The CIPCA-BPNN Failure Prediction Method Based on Interval Data Compression and Dimension Reduction

• Published in: Applied sciences Vol. 11; no. 8; p. 3448
• Main Authors: Yang, Linchao, Jia, Guozhu, Wei, Fajie, Chang, Wenbing, Li, Chen, Zhou, Shenghan
• Format: Journal Article
• Language: English
• Published: Basel MDPI AG 01.04.2021
• Subjects: Back propagation; Back propagation networks; BP neural network; complete-information-based principal component analysis; Complex systems; Compression; Data compression; Decomposition; Eigenvalues; Fault diagnosis; fault diagnostics and prognostics; Flight; interval data; Machine learning; Neural networks; Predictions; Principal components analysis; Signal processing; UAV flight data; Unmanned aerial vehicles
• ISSN: 2076-3417; 2076-3417
• DOI: 10.3390/app11083448

This paper proposes a complete-information-based principal component analysis (CIPCA)-back-propagation neural network (BPNN)_ fault prediction method using real unmanned aerial vehicle (UAV) flight data.

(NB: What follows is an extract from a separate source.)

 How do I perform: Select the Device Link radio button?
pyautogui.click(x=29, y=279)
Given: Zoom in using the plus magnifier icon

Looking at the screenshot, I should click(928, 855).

Unmanned aerial vehicles are widely used in commercial and industrial fields. With the development of UAV technology, it is imperative to diagnose and predict UAV faults and improve their safety and reliability. The data-driven fault prediction method provides a basis for UAV fault prediction. A UAV is a typical complex system. Its flight data is a kind of typical high-dimensional large sample dataset, and traditional methods cannot meet the requirements of data compression and dimensionality reduction at the same time. The method used interval data to compress UAV flight data, used CIPCA to reduce the dimensionality of the compressed data, and then used a back propagation (BP) neural network to predict UAV failure. Experimental results show that the CIPCA-BPNN method had obvious advantages over the traditional principal component analysis (PCA)-BPNN method and could accurately predict a failure about 9 s before the UAV failure occurred.